Saturday Night Card Game ("Pure Vermont" Implies Vermont is a Place Reserved for White Christians)

This is the latest in a series on the use of the race card for political gain:

This also is the latest in the "these people are nuts in the head" series.

Via Volokh Conspiracy, comes the controversy in Vermont over the slogan "Pure Vermont."

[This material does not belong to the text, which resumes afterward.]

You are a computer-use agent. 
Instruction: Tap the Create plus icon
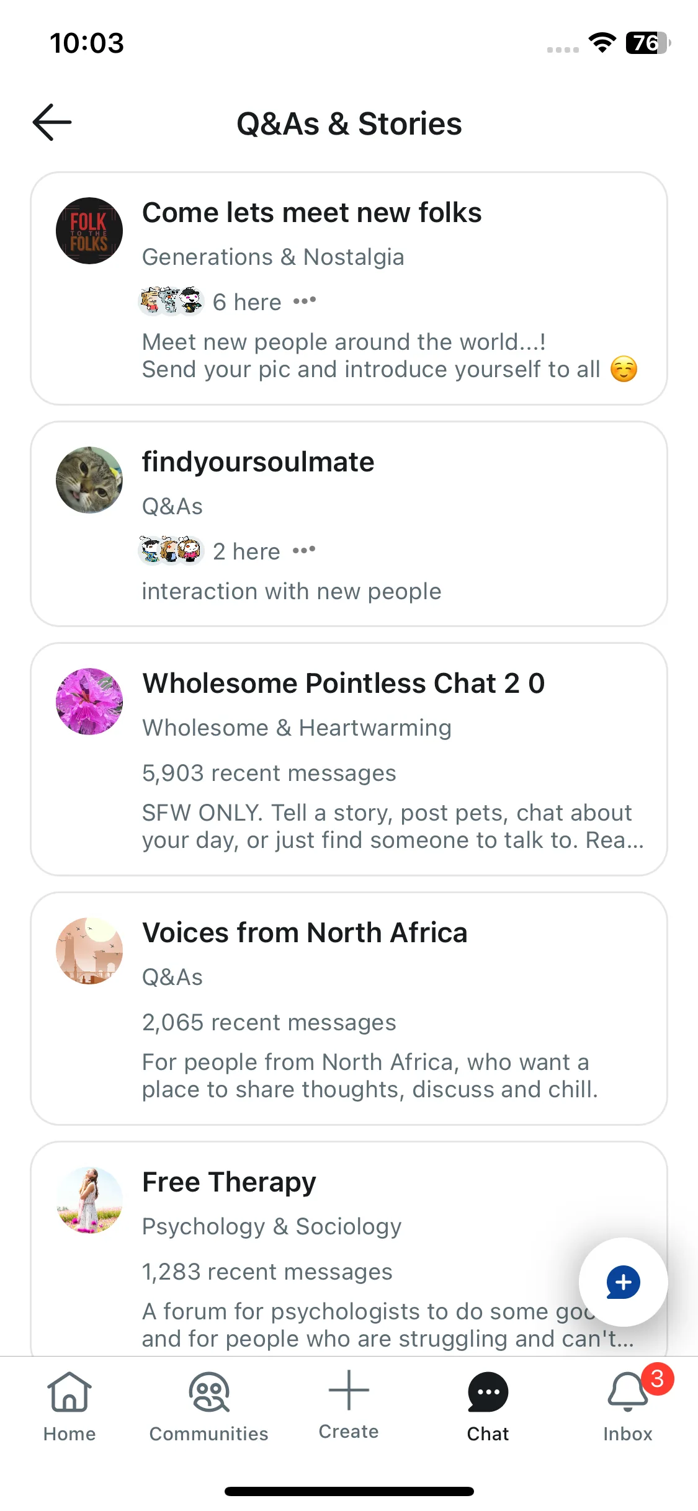[349, 1390]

First some background.  Using the word "Vermont" in connection with a product actually increases the product's worth in the eyes of consumers, so much so that the Vermont legislature has looked into various ways to market and certify the Vermont brand.  Think Vermont, and think of Ben & Jerry's, Cabot Cheese, Vermont Teddy Bears, the Green Mountains, maple syrup, cows grazing on hillsides, etc. 

Vermont = Good.

It is not surprising that many Vermont businesses use the marketing term "Pure Vermont" (or sometimes "Vermont Pure") to emphasize that the product actually was made in Vermont.  There is a Pure Vermont Building Company, and plenty of maple syrup producers touting their "Pure Vermont" product.

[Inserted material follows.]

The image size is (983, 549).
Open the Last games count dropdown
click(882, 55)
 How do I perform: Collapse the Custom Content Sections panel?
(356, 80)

Brian Dubie, the Republican candidate for Governor in Vermont, decided to launch a train tour of Vermont, calling it the "Pure Vermont Train Tour."

The reaction from political opponents was ... wait for it ... Racist!

Mike McCarthy, a Democratic candidate for state Senate, appears to be the first to make the charge:
When I first saw that a "Pure Vermont" tour was coming to St. Albans as part of Brian Dubie's campaign I thought of white supremacists, the Spanish Inquisition and a host of other unsavory associations. Then I started to think about it some more and things really got scary.
But the theme really was elevated two days ago through a column in the Brattleboro Reformer (emphasis mine):
Brian Dubie's "Pure Vermont" brand is another example of cross-cultural blundering. Presumably, the slogan refers to Vermont's agricultural products and environmental legacy. But for many Vermonters, these words denote racial, religious and cultural oppression. They imply that Vermont is a place reserved for white Christians.
By using the "Vermont Pure" slogan, according to the columnist, Dubie was honoring Nazi eugenics theory, racial segregation, and contributing to LGBT suicides (emphasis mine):
Dubie's brand resurrects the horror of the Eugenics Survey and the 1931 passage of An Act for Human Betterment by Voluntary Sterilization. This measure codified the practice of racism, harassment, and the sterilization of the Abenaki people. "Pure Vermont" raises the specter of Hilter's Aryan Nation and the Khmer Rouge where the purifying agent was genocide.

And the slogan is a bitter reminder of the bigotry and racial segregation experienced by blacks under slavery and Jim Crow. The precipitous drop of Vermont's black population in the early 20th century was no doubt partially due to the Klan's efforts to keep Vermont pure.

More than a remnant of our recent past, racism and bias are stubborn problems in our schools. The brand turns a deaf ear to the sensitivities of students of color and LGBT students. Too often the target of brutal bullying, suicide attempts among these student populations are three to eight times higher than those of white or heterosexual students.
Now it would be easy to laugh this off.

But the author of the column quoted above was Curtiss Reed Jr., who from 2004-2010 served on the 17 member Vermont Advisory Committee to the U.S. Commission on Civil Rights (from 2008-2010, Reed was Chair).  In that capacity, Reed was responsible, among other things, for submitting a 2008 report on Racial Profiling in Vermont.

Reed also is Executive Director of The Vermont Partnership for Fairness and Diversity (formerly called ALANA Community Organization) which strives to be " the most respected and successful guardian of social justice in the state of Vermont." 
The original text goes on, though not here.